Traditional clinical trials especially on early stagers require long time commitment (like 5 years) from patients. So traditionally late stagers are the main force of clinical trials.  Late stagers are fewer in numbers (50000/year), the ones with the right subtype of BC rarer (say 5000/year for TNBC, which has more subtypes), the ones with good performance statuses are fewer still (say 2000/year), the ones with good performance statuses living near a research facility are rarer yet (say 1000/year), the ones with good performance status who are willing to serve in clinical trials are still fewer(I don't know how many, but certainly less than 50% from my observation), and so it's hard to recruit enough of them to test new drugs, much less combinations. End result is: traditional clinical trial process takes 15 years and 1 billion dollars for any good drug to make through.

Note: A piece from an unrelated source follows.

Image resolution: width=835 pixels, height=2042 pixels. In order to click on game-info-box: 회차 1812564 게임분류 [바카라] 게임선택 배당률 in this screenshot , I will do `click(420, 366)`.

This is why I'm so excited by ispy-2.org. Newly dxed early stagers needs to commit only months to either control or experimental arm. Basically a couple of dose to see if it (standard chemo or standard+new drugs) works, if not, they change chemo or go ahead to surgery. The new drugs are generally the most promising drug that has already been tested for safety. 200k/year newly dxed patients with good performance status could potentially be recruited which means quick recruitment. A new drug if demonstrating efficacy, could go from bench to approval in as little as 5-10 years. Even FDA is excited.

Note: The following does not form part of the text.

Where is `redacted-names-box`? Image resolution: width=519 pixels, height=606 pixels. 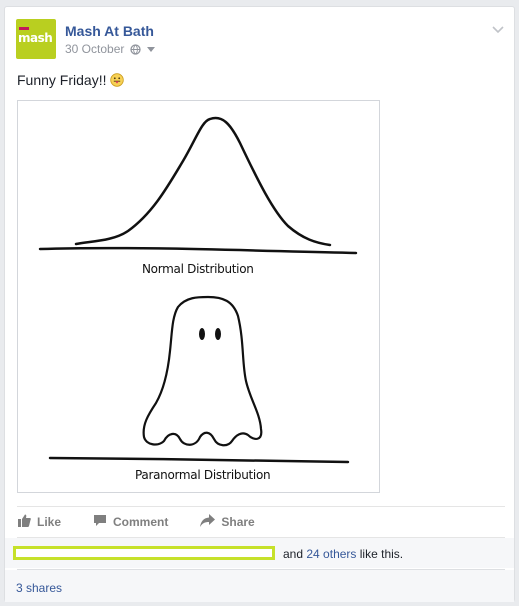 redacted-names-box is located at coordinates (144, 553).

If Henry Ford is on Titanic, he would not say: let's do a handmade lifeboat for everyone. He'd make an assembly line that churns out lifeboats. Ispy2 is the kind of assembly line for new cancer drugs that he'd be proud of.

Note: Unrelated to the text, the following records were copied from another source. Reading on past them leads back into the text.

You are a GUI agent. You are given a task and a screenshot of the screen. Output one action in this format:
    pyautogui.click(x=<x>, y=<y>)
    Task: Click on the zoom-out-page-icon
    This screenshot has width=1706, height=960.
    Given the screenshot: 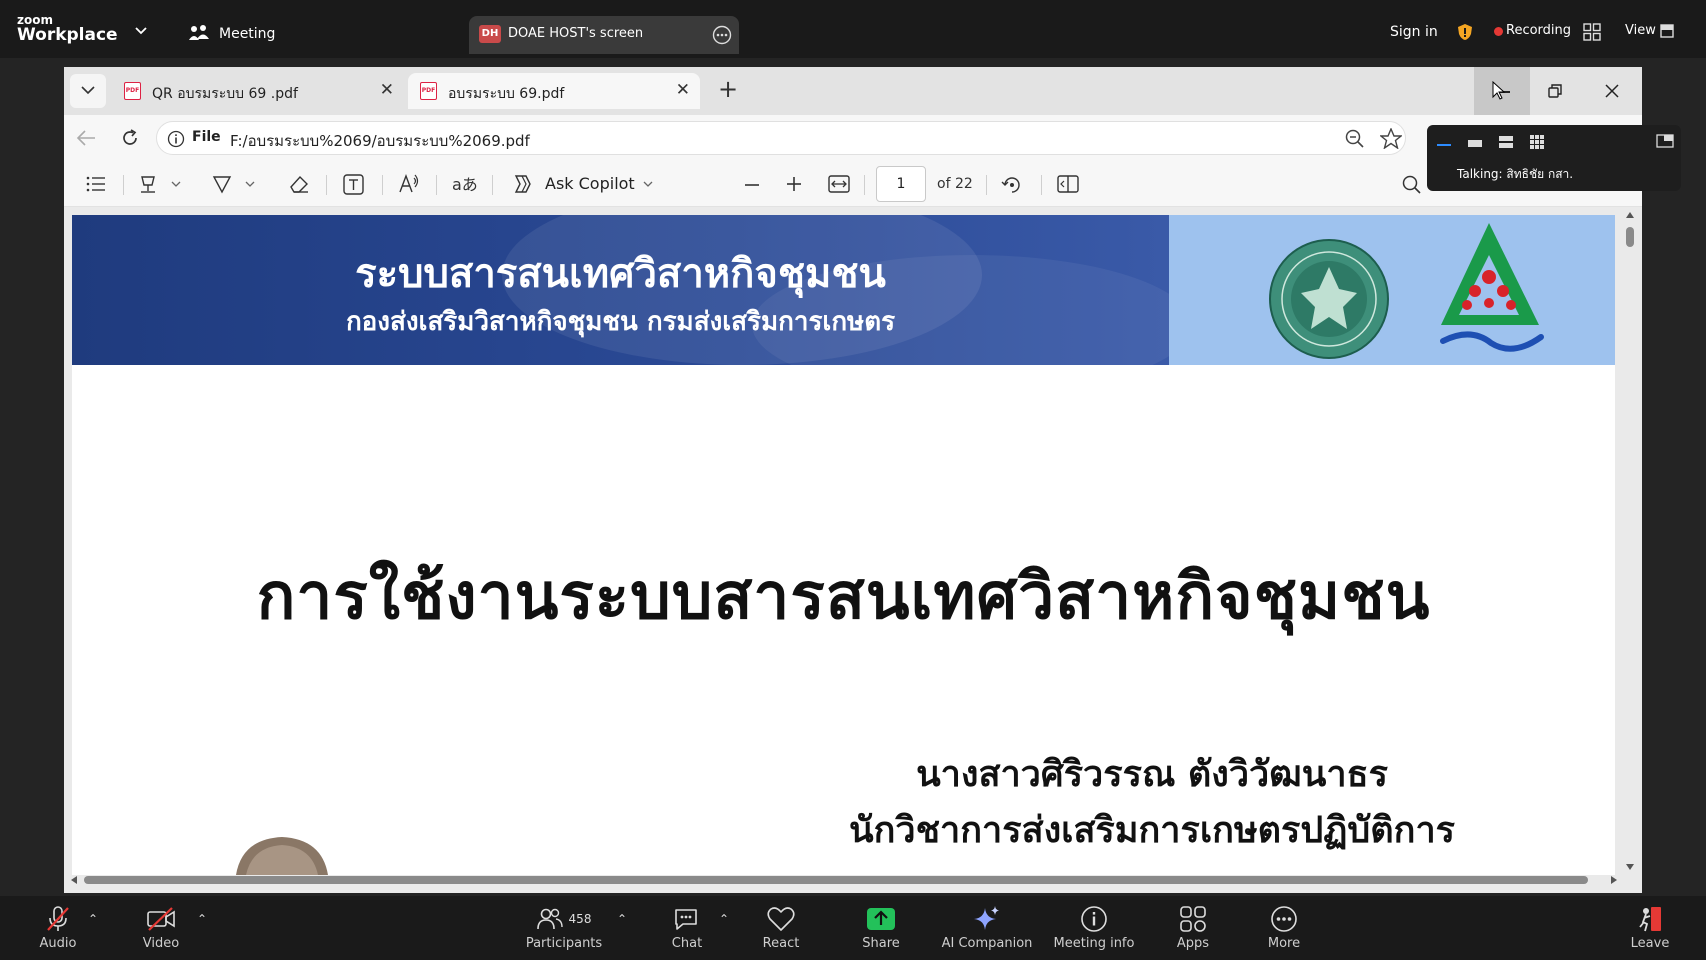 What is the action you would take?
    pyautogui.click(x=1355, y=139)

ispy-2 has potential to increase patient participation dramatically by reducing patient commitment.   That said it only could test certain type of drugs.   In general, we need much greater patient participation across the board, and we need a different clinical trial process (phase I, II, III may need to be changed),  we need to invest in better animal model/preclinical model, better blood/imaging tests for progression, different end-point, otherwise, we will not get the MBC cure.    

If a targeted therapy (whether single or combo) is very specutacularly successful (90% response), then maybe 100 patients is enough to be statistically significant.   FDA already expedite approval for these kinds of therapies, no change is needed.  Look at Xykori for example.

However, a less successful therapy (whether single or combo) is NOT going to be able to get statistically significant response on 100 patients.    So, they need to do better to either: a) run trials faster like ispy2.net  b)  do better clinical design to watch the patients more extensively and do better controlled matching of the patients, c) get FDA to approve based on alternative end points

Notice how currently end points is fuzzy and make the statistically significance criteria harder to reach.   Radiological progression is often different if looked on by different radiologist (imagine the tumor had an area of necrosis, or size decreased but SUV increased on PET, or liver tumor decreased but 1 more bone tumors, do you call this progression?) , not to mention expensive.   Overall survival takes long time to reach, and it also sometimes means that researcher have to tell the controlled arm patients to "Drop Dead" when cross-over on progression should be allowed to save patients' life.    

Basic science needs massive investment:  better animal models, better understanding of mechanism of every thing.   Nonradiological technologies to track tumor growth and correlate with OS should be allowed as alternative end point, think CTCs.   Clinical trials like ispy-2 should be expanded to reduce time to market.   Combos needs to be explored, but trial design need to be better otherwise you get a whole bunch of failed experiments due to statistical insignificance.   New patients need to be extensively recruited for clinical trials, existing patients need to join more clinical trials.   That's my cato bit.